NV40: Surprise, disappointment, or just what you expected?

Chalnoth said:
Bry said:
I have a personal question for you.
If ( And I know it is a big if) ATI releases the X800XT and it smacks NV40 all over the place as far as shaders go. Are you going to leave this forum in embarassmeant
Haha! You take this way too seriously. I've been wrong in the past, and I'll be wrong in the future. I stay here because it's my hobby. I enjoy learning about new hardware, and I (usually) enjoy arguments that I'm invoved in.

Or continue to say NV40 has so much more to offer than R420,
I don't think I've been saying that yet. I've been stating my expectations on performance (I still think the NV40 will outperform the equivalent R420, that is, 16 pipe vs. 16 pipe, etc., but it looks like the margin will be close), and, I hope, a realistic expectation on what to expect from PS 3.0 support on the NV40.
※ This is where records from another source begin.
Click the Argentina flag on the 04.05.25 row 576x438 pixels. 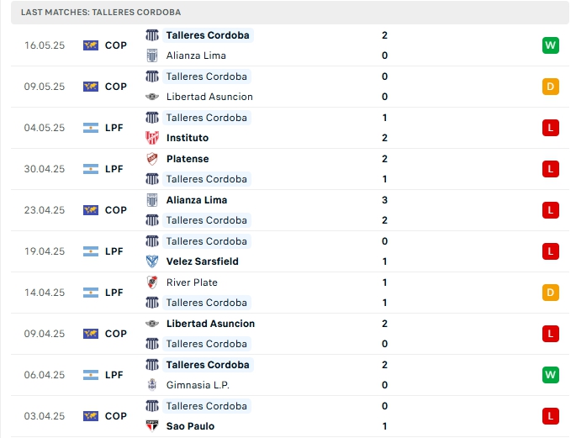pyautogui.click(x=91, y=128)
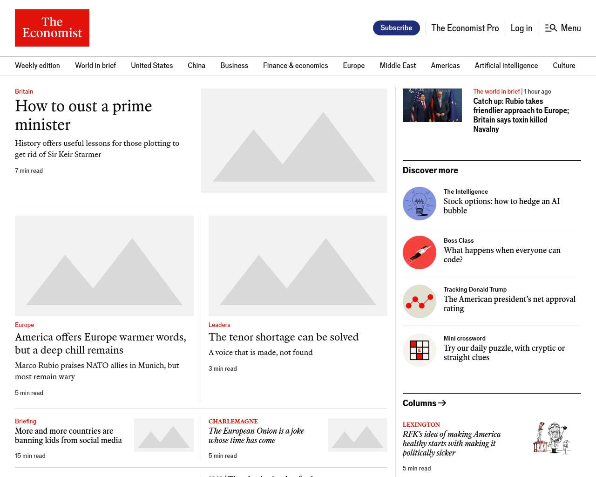Image resolution: width=596 pixels, height=477 pixels.
Task: Select Weekly edition in navigation bar
Action: point(37,66)
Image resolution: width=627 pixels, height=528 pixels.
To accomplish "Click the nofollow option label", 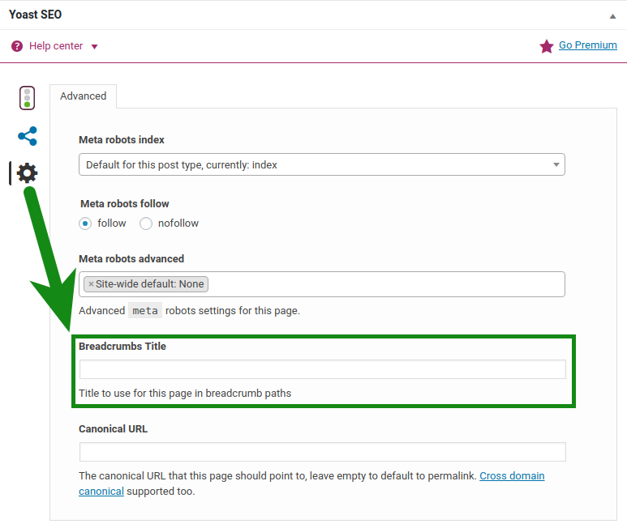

lol hey good answer..I fully expected to get slammed on far saying that..lol I was just curious is all..And yes it does make for entertaining reading when these arguments happen ;)
 
I doubt they'll be able to increase shader efficiency by more than ~20%.

Are you assuming a single (ala R30) or dual pixel shader ALU (ala NV40) per pipe in the R420? Because if ATi goes for dual shader ALUs per pipe and have higher clock speeds then I'd say the performance advantage would definitely shift toward ATi. Nvidia would still retain bragging rights on the NV40's SM3.0 support though.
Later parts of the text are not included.